# DATA TO USE
——————————
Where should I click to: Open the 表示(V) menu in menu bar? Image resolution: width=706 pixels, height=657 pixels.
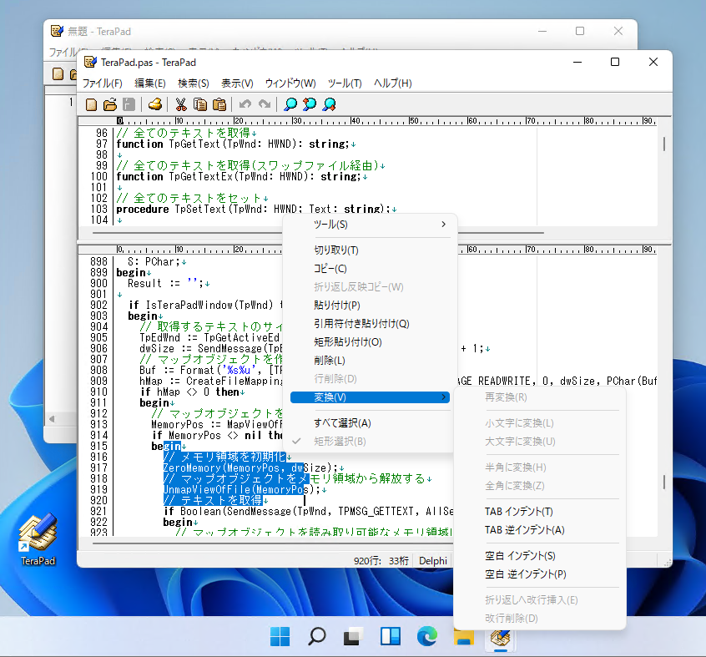click(x=237, y=83)
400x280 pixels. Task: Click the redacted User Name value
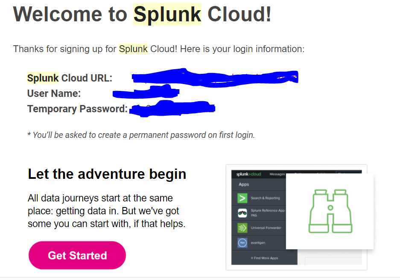coord(146,93)
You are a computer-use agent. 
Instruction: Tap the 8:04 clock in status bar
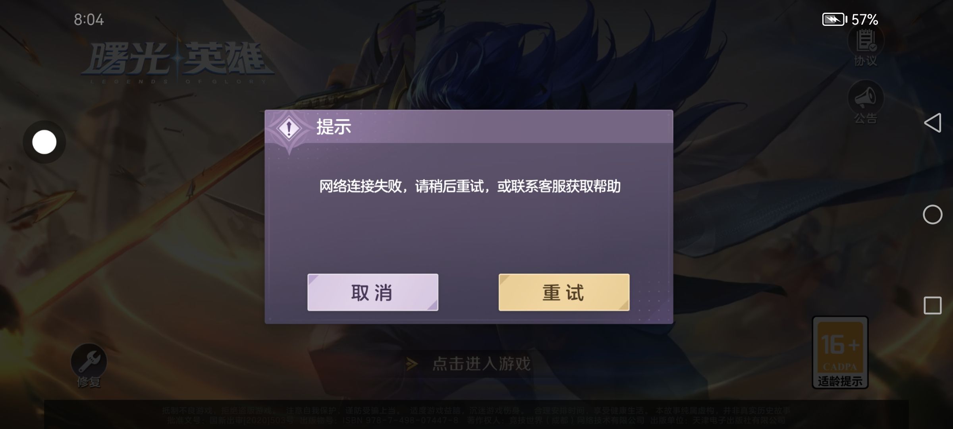tap(89, 19)
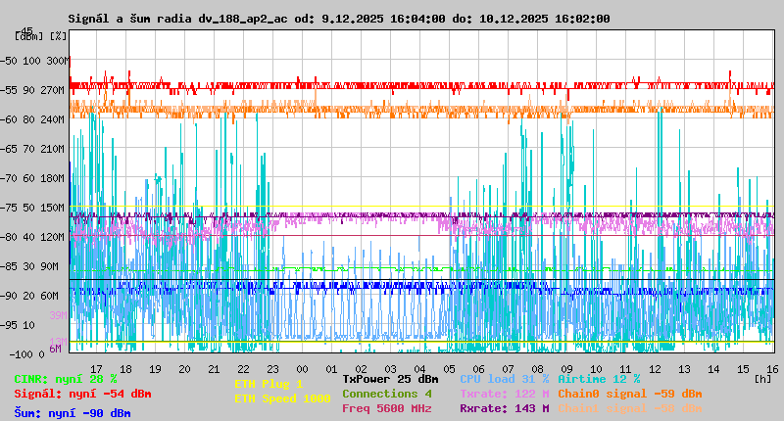Click the ETH Speed 1000 legend text
Viewport: 784px width, 421px height.
click(282, 398)
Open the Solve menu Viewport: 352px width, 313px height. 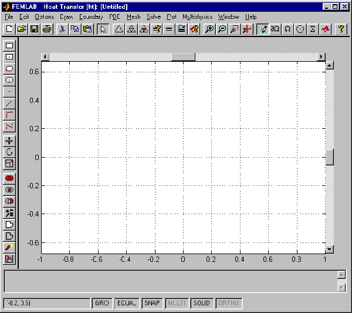point(153,17)
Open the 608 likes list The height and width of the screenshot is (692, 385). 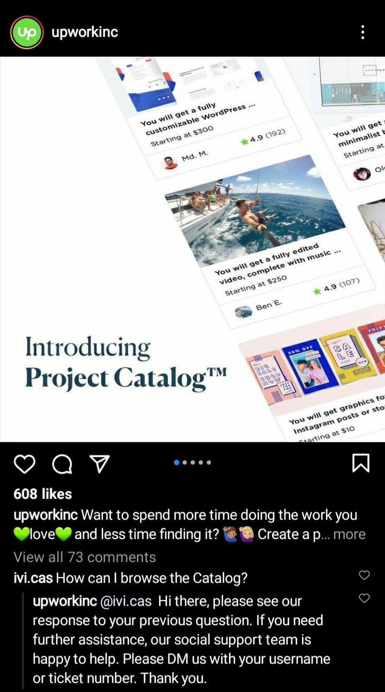tap(43, 494)
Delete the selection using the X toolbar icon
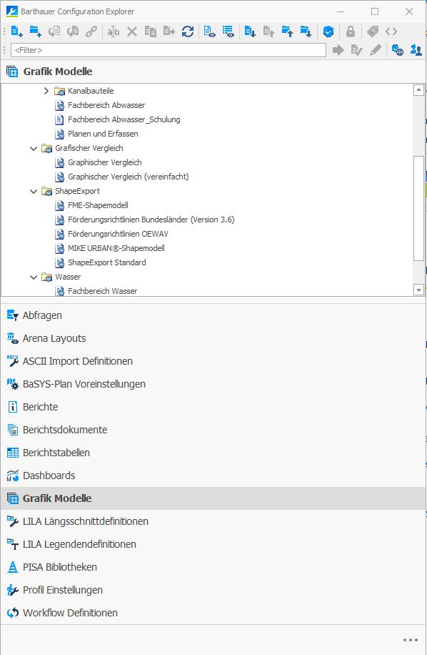 130,31

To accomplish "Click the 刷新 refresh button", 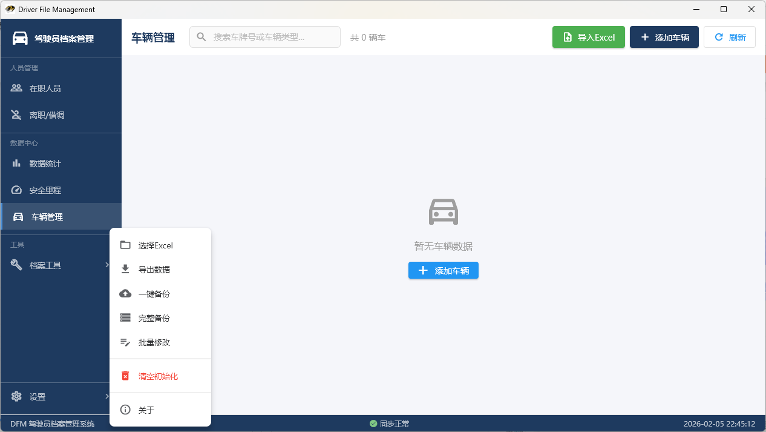I will [729, 37].
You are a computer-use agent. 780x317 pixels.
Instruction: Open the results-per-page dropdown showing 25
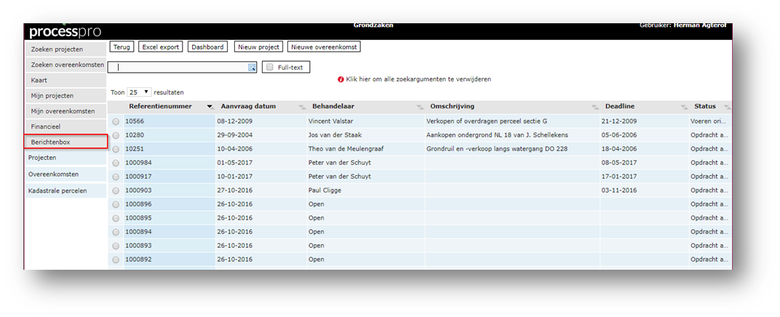[x=139, y=93]
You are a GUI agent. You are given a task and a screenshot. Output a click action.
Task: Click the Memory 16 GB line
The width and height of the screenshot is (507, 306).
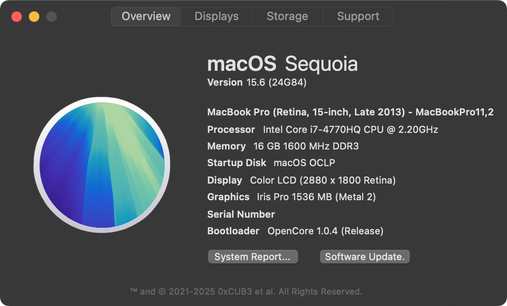[283, 146]
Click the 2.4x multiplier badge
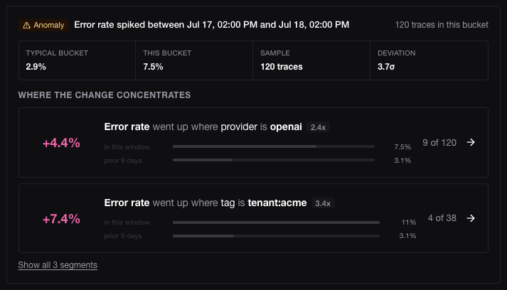 (x=318, y=127)
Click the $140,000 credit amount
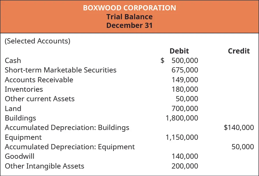Image resolution: width=259 pixels, height=176 pixels. (239, 127)
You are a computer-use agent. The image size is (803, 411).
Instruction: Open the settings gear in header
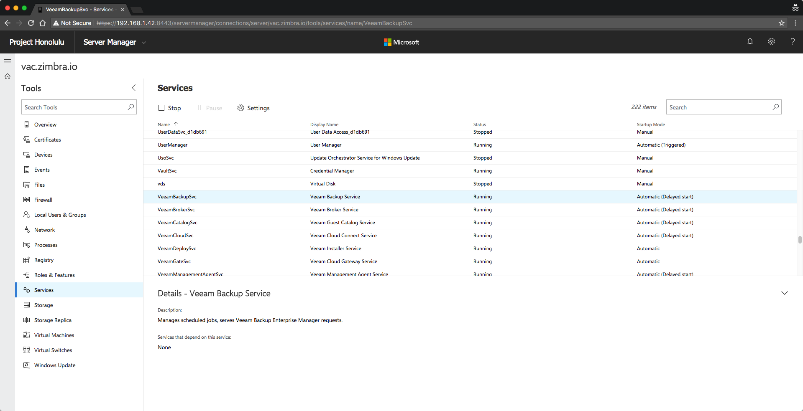pyautogui.click(x=772, y=41)
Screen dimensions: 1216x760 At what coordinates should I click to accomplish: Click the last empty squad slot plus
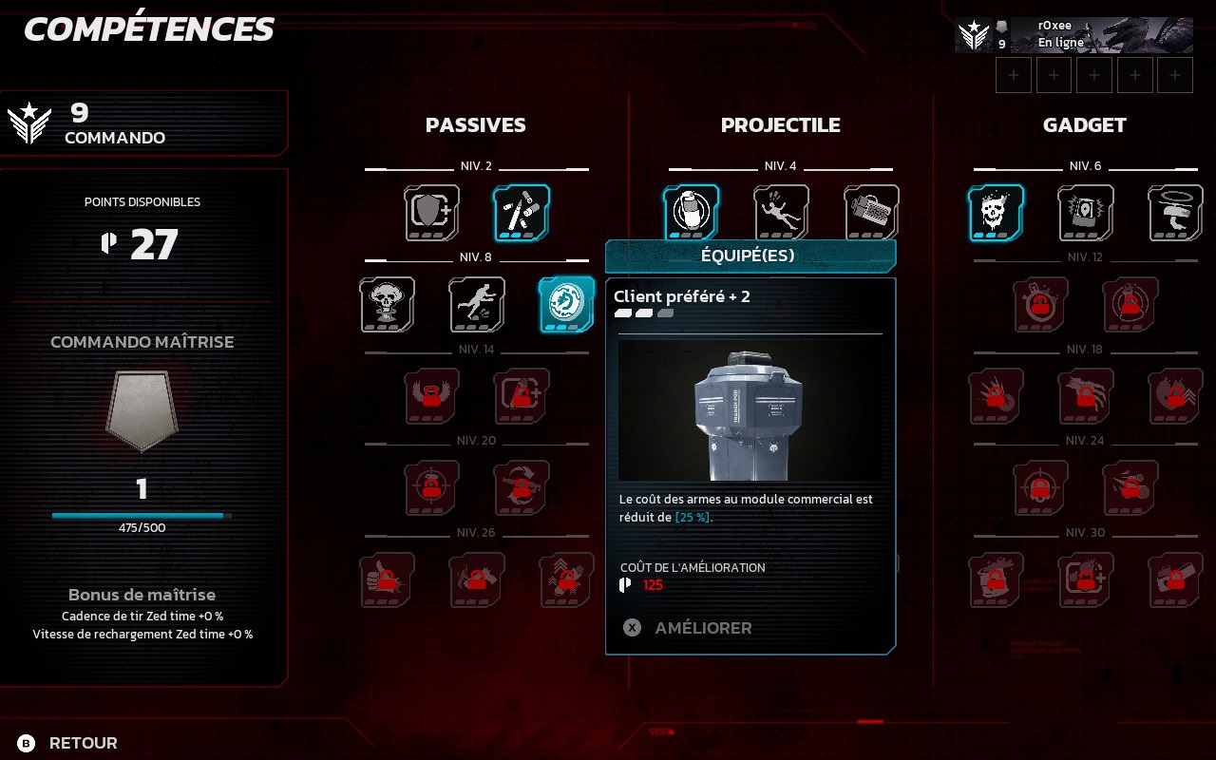[1175, 75]

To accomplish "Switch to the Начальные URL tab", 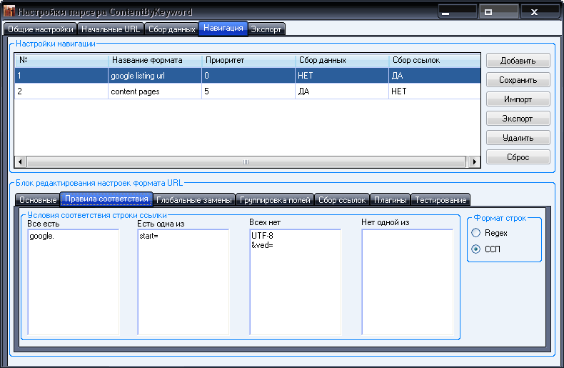I will click(111, 29).
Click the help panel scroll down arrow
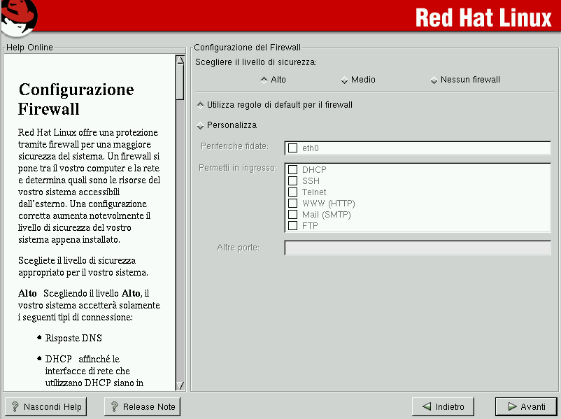 (x=180, y=385)
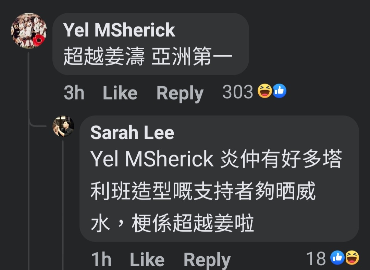Click the thumbs-up icon beside 18
Viewport: 370px width, 270px height.
(337, 257)
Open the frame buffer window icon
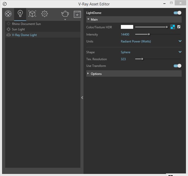Screen dimensions: 188x176 tap(77, 14)
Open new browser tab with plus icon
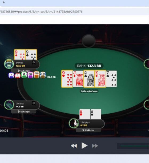 (x=4, y=2)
——————————
# WHAT YOU ARE ASKED TO DO
Look above for lines with the word "agent" and copy them all.

# SOLUTION FOR THIS TASK
You are a computer-use agent. 
You are a computer-use agent. 780x317 pixels.
You are a GUI agent. You are given a task and a screenshot. Output a click action.
You are a computer-use agent. The image size is (803, 411).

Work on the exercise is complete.